An Era of Global Disruption

Over the past few decades, low shipping rates and rapid delivery times have lulled multinational firms into a false sense of security. In the early 2000s, companies chose to take on significant global supply chain risks in exchange for increased profits. First, it made sense to manufacture higher-value goods, such as electronics, in low-cost regions throughout Southeast Asia, India, and Africa. Second, first-tier suppliers started to outsource the manufacturing of specific components to second-, third-, and even fourth-tiers—leaving supply chains with extremely limited visibility. 


So when COVID-19 disruptions struck certain regions, companies were caught unprepared. Usually, these events come few and far between. But over the past ten years, we’ve seen a number of ‘black swan’ events that have thrown the supply chain industry into chaos. Here’s a quick history of the most significant events in recent years, thanks to the MIT Sloan Management Review


  • 2010. China creates export quotas for rare earth elements. 
  • 2011. The Tōhoku Earthquake hits East Japan; flooding sweeps throughout Thailand. 
  • 2016-present. Trade wars between the U.S. and China hurt suppliers. 
  • 2020-present. COVID-19 pandemic shuts down international shipping ports.

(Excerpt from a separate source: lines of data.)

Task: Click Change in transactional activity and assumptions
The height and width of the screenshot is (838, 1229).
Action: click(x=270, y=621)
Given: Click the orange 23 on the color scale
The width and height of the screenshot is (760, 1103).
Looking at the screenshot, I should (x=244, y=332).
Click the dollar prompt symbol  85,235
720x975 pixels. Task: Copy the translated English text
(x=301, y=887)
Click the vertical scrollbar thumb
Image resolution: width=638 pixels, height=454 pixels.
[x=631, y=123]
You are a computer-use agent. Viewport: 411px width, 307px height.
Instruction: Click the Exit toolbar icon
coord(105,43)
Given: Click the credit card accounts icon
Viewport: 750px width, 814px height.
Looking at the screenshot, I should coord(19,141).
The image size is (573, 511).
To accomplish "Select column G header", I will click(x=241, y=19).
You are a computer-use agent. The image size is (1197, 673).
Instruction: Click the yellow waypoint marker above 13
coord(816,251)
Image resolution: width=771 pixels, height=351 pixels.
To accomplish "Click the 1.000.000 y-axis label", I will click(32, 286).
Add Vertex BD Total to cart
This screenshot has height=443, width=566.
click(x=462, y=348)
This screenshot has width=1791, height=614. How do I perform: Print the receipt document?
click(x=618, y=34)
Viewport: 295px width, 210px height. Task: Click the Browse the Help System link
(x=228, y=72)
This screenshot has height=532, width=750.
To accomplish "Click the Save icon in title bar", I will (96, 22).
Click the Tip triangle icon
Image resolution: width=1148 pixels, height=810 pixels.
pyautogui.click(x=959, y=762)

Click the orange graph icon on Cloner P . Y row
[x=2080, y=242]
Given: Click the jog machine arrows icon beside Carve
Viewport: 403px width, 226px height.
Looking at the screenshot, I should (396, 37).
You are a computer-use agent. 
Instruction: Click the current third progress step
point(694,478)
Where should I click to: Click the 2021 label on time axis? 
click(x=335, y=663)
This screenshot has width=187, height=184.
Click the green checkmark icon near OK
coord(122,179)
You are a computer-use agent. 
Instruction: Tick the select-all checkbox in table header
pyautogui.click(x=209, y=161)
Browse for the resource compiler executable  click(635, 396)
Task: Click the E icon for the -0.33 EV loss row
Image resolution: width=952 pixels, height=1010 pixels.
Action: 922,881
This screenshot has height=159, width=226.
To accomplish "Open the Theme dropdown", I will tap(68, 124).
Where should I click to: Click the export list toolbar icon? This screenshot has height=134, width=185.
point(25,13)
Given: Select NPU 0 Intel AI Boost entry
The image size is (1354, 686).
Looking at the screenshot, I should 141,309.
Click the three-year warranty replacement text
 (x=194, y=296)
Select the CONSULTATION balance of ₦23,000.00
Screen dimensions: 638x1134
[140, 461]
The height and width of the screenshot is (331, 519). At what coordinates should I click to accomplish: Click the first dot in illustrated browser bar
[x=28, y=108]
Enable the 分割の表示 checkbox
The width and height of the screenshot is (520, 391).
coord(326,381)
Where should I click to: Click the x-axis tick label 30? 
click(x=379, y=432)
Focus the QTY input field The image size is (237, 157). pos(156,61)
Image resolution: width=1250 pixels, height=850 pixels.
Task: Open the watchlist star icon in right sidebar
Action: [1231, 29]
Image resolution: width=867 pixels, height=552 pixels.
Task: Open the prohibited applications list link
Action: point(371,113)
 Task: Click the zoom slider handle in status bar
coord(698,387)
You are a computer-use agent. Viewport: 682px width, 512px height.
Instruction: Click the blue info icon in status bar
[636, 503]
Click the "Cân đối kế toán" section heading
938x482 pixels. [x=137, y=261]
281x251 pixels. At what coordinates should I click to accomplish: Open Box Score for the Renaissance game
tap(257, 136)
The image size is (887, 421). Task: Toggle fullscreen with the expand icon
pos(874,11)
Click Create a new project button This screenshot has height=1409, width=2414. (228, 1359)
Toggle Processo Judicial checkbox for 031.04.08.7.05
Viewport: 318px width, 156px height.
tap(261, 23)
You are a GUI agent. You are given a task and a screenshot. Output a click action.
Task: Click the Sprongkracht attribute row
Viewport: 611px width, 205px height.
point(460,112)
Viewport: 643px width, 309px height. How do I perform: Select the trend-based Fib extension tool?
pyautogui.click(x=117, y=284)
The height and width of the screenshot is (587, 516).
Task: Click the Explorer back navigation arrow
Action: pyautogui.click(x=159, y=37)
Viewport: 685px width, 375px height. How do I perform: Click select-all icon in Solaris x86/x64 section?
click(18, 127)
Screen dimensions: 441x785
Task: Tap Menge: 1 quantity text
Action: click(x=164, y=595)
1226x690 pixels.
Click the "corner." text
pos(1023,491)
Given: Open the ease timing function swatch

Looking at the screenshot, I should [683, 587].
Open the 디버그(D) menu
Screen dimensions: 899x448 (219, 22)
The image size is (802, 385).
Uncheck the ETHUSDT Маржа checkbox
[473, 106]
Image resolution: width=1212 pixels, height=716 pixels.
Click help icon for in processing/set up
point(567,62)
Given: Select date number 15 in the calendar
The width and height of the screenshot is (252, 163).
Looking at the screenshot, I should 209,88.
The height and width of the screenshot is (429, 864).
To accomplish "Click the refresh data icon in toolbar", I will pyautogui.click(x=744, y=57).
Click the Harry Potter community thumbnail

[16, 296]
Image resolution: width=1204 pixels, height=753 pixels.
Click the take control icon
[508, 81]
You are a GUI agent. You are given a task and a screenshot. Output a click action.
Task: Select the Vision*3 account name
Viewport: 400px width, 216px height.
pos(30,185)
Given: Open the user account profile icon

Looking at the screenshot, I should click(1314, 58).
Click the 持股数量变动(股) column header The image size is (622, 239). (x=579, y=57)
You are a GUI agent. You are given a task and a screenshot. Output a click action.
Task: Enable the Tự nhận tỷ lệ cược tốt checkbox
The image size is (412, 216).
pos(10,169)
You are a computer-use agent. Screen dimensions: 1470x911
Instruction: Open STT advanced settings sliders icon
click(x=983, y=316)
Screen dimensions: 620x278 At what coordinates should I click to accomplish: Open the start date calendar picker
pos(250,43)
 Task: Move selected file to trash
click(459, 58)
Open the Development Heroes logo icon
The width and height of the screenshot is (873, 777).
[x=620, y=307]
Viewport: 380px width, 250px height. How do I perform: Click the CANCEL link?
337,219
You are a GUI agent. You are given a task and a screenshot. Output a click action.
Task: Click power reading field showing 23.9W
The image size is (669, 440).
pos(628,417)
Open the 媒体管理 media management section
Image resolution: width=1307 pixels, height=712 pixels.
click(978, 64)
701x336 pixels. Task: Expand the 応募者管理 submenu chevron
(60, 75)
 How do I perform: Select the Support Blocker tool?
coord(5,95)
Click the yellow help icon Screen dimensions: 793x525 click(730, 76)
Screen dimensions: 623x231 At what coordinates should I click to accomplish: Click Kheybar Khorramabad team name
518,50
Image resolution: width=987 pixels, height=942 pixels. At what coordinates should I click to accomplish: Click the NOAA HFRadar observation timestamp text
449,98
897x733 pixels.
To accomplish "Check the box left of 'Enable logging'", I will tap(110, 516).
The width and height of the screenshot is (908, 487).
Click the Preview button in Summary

Now, Kumar Birla is one of many who want to re-evaluate how we run our supply chains. Though his company has acquired 40+ companies in the last quarter decade, Birla intends to build up local hubs rather than expand operations. 


Why Pursue Regionalisation? 

Combine Chinese economic dominance, global supply chain vulnerabilities, and major government policy shifts around the world, and you have a storm brewing on the horizon for big multinational firms. As Brookings noted, ‘the biggest risk for trading opportunities in the developing world is growing protectionism in more advanced economies, often dressed up as national security protection’. 


Altogether, from the U.S. to the European Union, governments are trying to protect their domestic supply chains, secure adequate stockpiles of materials, and build world-class local networks. Consider Biden’s recent executive order, which seeks to bring semiconductor manufacturing back to home soil, or Japan’s bid to open more memory chip fabrication factories near Tokyo. The Aditya Birla Group intends to react in kind. Said Birla: ‘We’re looking at regionalism as a very big theme’. 

Will Others Follow Suit? 

In the post-pandemic economy, global businesses must decide whether to expand or contract. On one hand, the Alibaba Group’s Cainiao Smart Logistics Network recently launched a direct flight between Hong Kong, China, and Lagos, Nigeria. On the other, the Japanese government is desperate to make its chip manufacturing domestic. Indeed, as two supply chain strategies diverge in a post-pandemic world, the one businesses take may make all the difference. 


Yet Birla is confident that regionalisation is the right call. According to his words at the Qatar Economic Forum, even necessary cross-border transactions should be smaller in scope. And as the Bloomberg Billionaires Index now lists his net wealth at US$10.4bn, up 52% from 2020, he may have the cash to test his theories out. ‘Regional hubs, regional presence, regional employment, catering to regional demand’, he stated. ‘We’re a global company rooted in local economics’.